If a traffic jam can be created by one person hitting the brakes for no good reason, it is easy to see how nowadays the same can happen in the stock market, and here there are people looking to tap the brakes to trigger that instant reaction. Each person thinking they are doing what is rational, when in fact it really isn’t.

Human Beings NOT Atoms

I must be really in a bad move as I jump from tangent to tangent, but I think they are related, even if I can’t explain why.

Economics like to pretend they are physicists. They come up with fancy theories and award themselves Nobel prizes. But that is where the similarity stops. Real science is repeatable. It is about the interaction of inanimate objects that react in a predictable manner.

That is not the case for humans. Why would an idea that worked 50 years ago, work today?

In physics, it has to work the same. It doesn’t have to in economics.

Human beings learn over time. Economists would be PhD’s and teach other students if they didn’t learn. But doesn’t that mean we learn and adapt to their policies? If we know how they are going to react, do we not anticipate that action? Over time, the reaction occurs long before the action is taken because people can see it coming. That changes behavior. In medicine it is akin to drug resistant strains of virus’s developing. In the wild it is Darwin’s survival of the fittest.

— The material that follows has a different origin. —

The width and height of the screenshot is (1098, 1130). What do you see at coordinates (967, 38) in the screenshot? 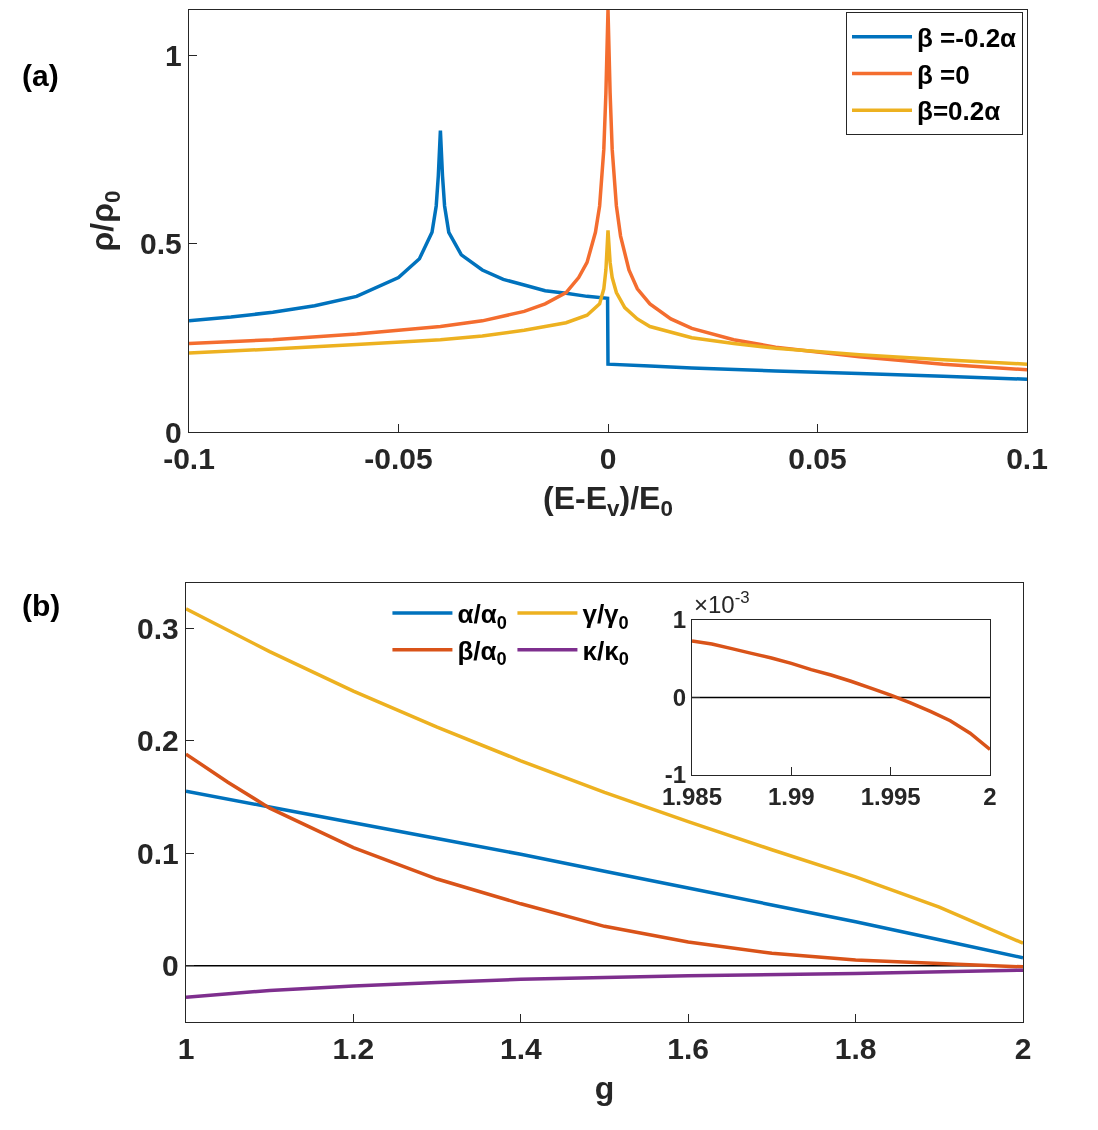
I see `legend-label: β =-0.2α` at bounding box center [967, 38].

Why do economists assume that humans haven’t adapted? Is it possible that over time, their medicine no longer helps? Heck, is it possible that knowing the medicine is on its way has changed behavior in a bad way? If smokers knew they could go a new lung tomorrow, would they stop smoking?

Economics is a complex interaction of a variety of components, many of which are sentient (or at least once were) sentient beings. We can’t even model the weather very well and that is a simple system relative to economics.

I can’t help but feel we are applying economic theory that is no longer relevant, because the drivers in the economy have adapted to it, and if anything may be rewarding bad behavior that makes things worse.

I am sure I will feel better later, but right now I can’t help but think that the economists are proudly patting themselves on the back having created a bunch of glow in the dark gazelles, not realizing that in solving their ability to see each other at night, they created a much bigger problem.